Result: Rule 12(c) motion for judgment on the pleadings of invalidity under 35 U.S.C. § 101 granted.
Patent: U.S. Patent No. 9,015,256 (“Alert notification system”). Claim 1, available in full at the foregoing link, recites “[a] system for providing a message to a plurality of locations on a geographic basis.” The court summarized the claims as follows:
The patented systems “relate to providing emergency notification to multiple persons and/or geographic regions needed to be notified of pending emergencies or disasters such as a terrorist attack or severe weather incident.” The invention is “primarily directed to delivery of warnings via telephone,” but also uses “other communication devices . . . such as computer networks, pagers, or other devices.” The alert notification system utilizes computers connected via a network. The computers include a database server that stores in-formation and is used to assess alerts and deliver alert notifications. The computers evaluate notifications delivered by various organizations via a variety of communication mechanisms and interact with the database server to evaluate alert conditions and determine appropriate recipients of the alerts. The alert notifications may be delivered via telephone, facsimile, electronic mail, or other electronic communications. (Citations omitted.)
Abstract Idea (Alice Step 1): All claims of both patents “are drawn to the abstract idea of providing alert notifications to multiple persons.” The court rejected “Plaintiffs attempt to distinguish many of the post-Alice cases from the Federal Circuit and district courts by characterizing them as “business methods” cases,” because “courts have found many claims drawn to an abstract idea even if they involve technological concepts.”

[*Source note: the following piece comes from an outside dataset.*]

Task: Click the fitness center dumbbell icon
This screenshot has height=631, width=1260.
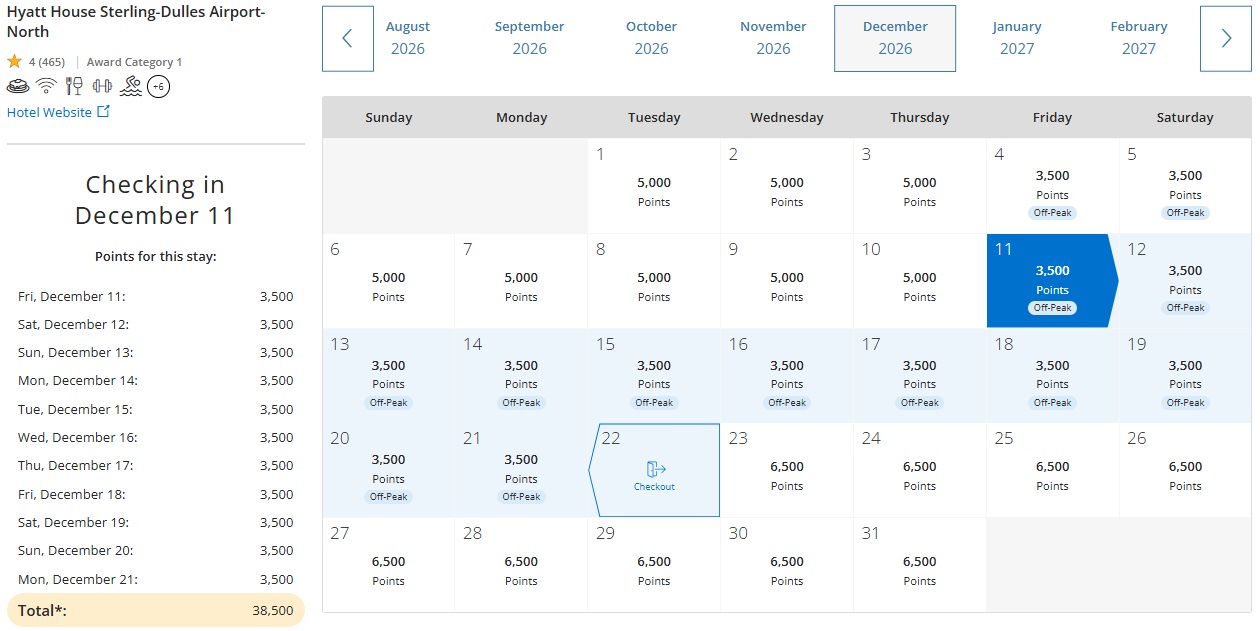Action: (101, 86)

Inventive Concept (Alice Step 2): None: “Plaintiffs have failed to specify non-generic computer elements or additional, non-routine steps that transform the patent into an inventive concept that ‘overcome[s] a problem specifically arising in the realm of computer networks.’” (Quoting DDR Holdings, LLC v. Hotels.com, L.P., 773 F.3d 1245 (Fed. Cir. 2014)).
Takeaway: This is an unsurprising result in the post-Alice world. Claims to alerting functionality can face stiff headwinds when challenged under Section 101, especially when not supported by a specification, or better, claim language, calling out technical improvements.